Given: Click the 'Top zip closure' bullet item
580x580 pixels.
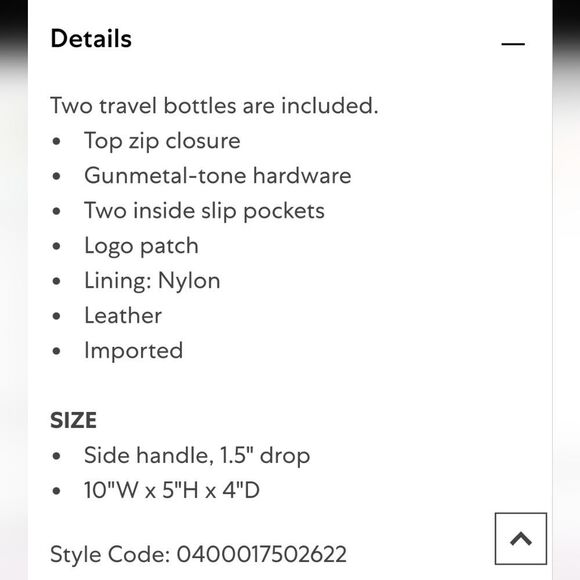Looking at the screenshot, I should (162, 142).
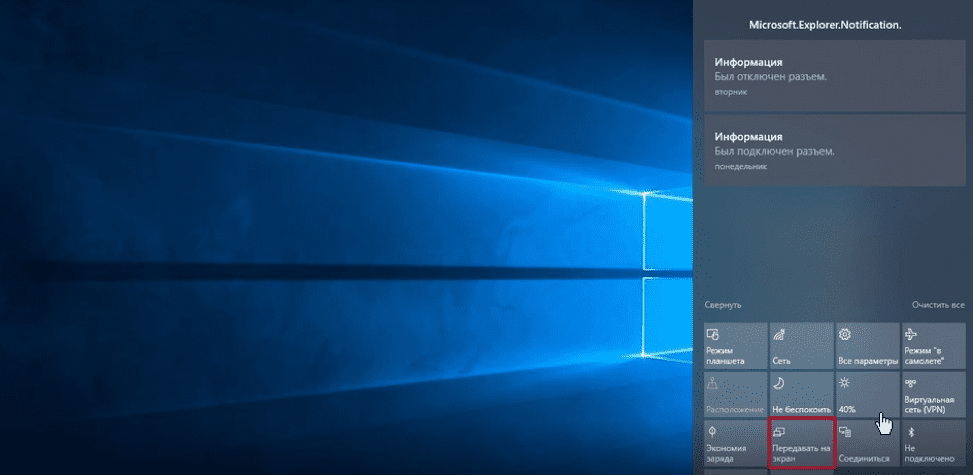
Task: Collapse quick actions with Свернуть
Action: coord(723,304)
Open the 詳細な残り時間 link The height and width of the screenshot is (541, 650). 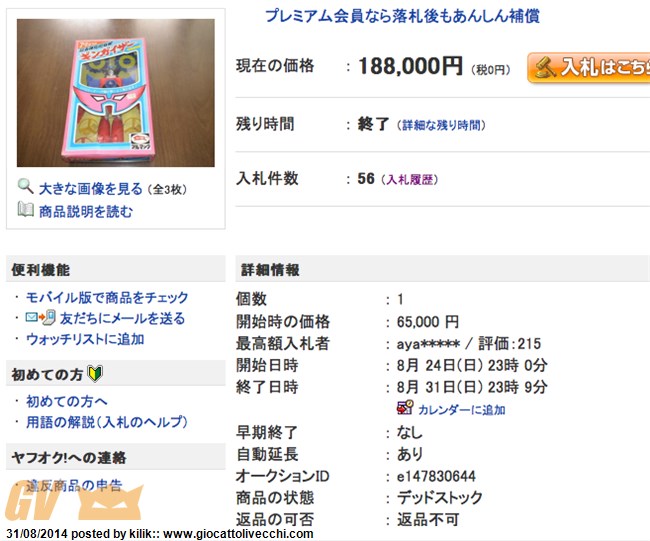(441, 125)
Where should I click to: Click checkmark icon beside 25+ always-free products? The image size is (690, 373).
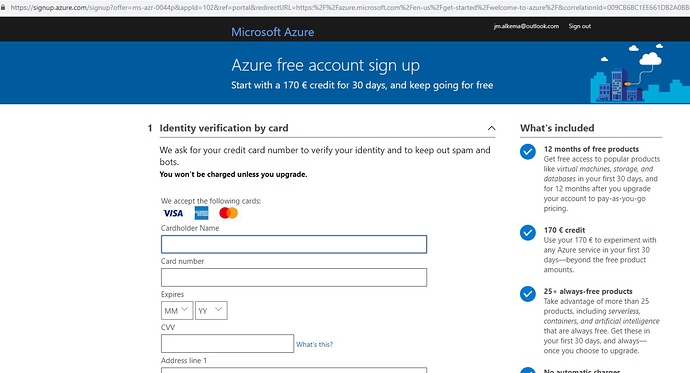click(x=528, y=294)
■ ■ ■
_What the task asks:_ Leave the pictures out, and reproduce only the lines from the line holding "Where should I" through the last line of the material, both included.

_Answer:_
Where should I click to: Click checkmark icon beside 25+ always-free products? The image size is (690, 373).
click(x=528, y=294)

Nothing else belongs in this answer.